Испытываю облегчение, когда первый рассказ – «Беглец», написанный в 1936 году, – захватывает меня сразу: да, с первой страницы, с первых предложений, которые, несмотря на спорный перевод, переносят меня из мрачного Кёльна в непроницаемые тропики: «Воздух не был разряжен, в нем невозможно было плыть. Мы забыли границы его цвета, пока он не стал подобен неразделенному песку, через который с трудом пробивалось дыхание. Шел дождь, он становился все сильнее, и между ливнями воздух был такой влажный, что заставлял нас путаться в столпах и создавал ощущение, что мы четыре дня подряд видим одних и тех же людей, которые проходят мимо нас в разных телах» [93]. После этих трех предложений ожидаешь, что вот-вот появится владелец плантации, который одинок уже сто лет, или полковник без армии, или повстанец, презирающий смерть, или юноша, который влюблен, вопреки запретам, предвкушаешь драму античных масштабов с небесными чудесами, которые нигде не описываются так реалистично, как в Латинской Америке. И вот у кубинца Хосе Лесамы Лимы, кажется, ты находишь источник этой магии. Но вместо этого на сцене появляется всего лишь мальчик, который по дороге в школу замечает, как капля дождя медленно стекает по вывеске ювелирного магазина. Эта необычная капля: она задерживается на самой нижней букве и приобретает ее тускло-зеленый оттенок, прежде чем, словно испугавшись, отступает назад, чтобы не оказаться слишком близко к краю металлической вывески. Вопреки гравитации, она некоторое время кружится на месте, пока порыв ветра не срывает ее с вывески и не швыряет на землю. Оказавшись на земле, капля растворяется в ничто.

Размышляла ли я подобным образом, будучи ребенком? Наверное, тогда я не смогла бы описать это столь детально. Но состояние полного погружения, когда все вокруг забывается, а внимание сосредоточено на чем-то крошечном, почти невидимом для взрослых, знакомо каждому ребенку: песок, который утекает сквозь пальцы, дождевой червь, спешащий по своим делам, муравей, несущий непомерную ношу, или след от самолета, медленно исчезающий в небе. Каждый день наполнен сотнями таких маленьких чудес, и только ребенок способен уловить хотя бы несколько из них. То, что для нас является верой, для детей – это просто их непосредственная эмпирическая реальность, их истинное восприятие мира.

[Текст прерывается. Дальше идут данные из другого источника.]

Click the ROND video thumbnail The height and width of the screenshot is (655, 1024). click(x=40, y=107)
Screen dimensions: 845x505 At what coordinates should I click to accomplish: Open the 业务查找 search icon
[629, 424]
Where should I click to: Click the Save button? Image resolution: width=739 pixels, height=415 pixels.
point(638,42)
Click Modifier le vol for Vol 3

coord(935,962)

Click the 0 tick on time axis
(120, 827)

Больше ничего значимого не происходит. Мальчик встречает одноклассника, который легко убеждает его прогулять школу. Вместе они идут к морю, где одноклассник оставляет мальчика, встретив другого, постарше, который ведет его в кино. Никакой трагедии, тем более никакого чуда. И все же: соединяя существительные, прилагательные и глаголы, которые обычно не сочетаются, Лесама Лима возвращает миру его таинственность, ту самую, которая под микроскопом действительно оказывается его сущностью. Например, «вывеска покрыта холмами и пустынями, созданными ветром и дождем, из-за чего забытые буквы едва видны», а стена, на которой висит эта вывеска, выглядит так, будто «дождь забавы ради натянул на нее усыпанное звездами плотное оленевое сукно, создавая размытую небесную карту». Дети в рассказе смотрят на мир не только как художники, но и говорят как поэты: «Когда я вижу, как приходит моя тетя, с лицом, будто покрытым масляной пленкой, с утренней влажностью на коже, с раздраженными глазами, с одеждой, прилипшей к ее неподвижному телу, мне кажется, что она едет верхом на корове и медленно, словно снимает влажные тряпки с гипсовой статуи, спускается с утреннего небосклона».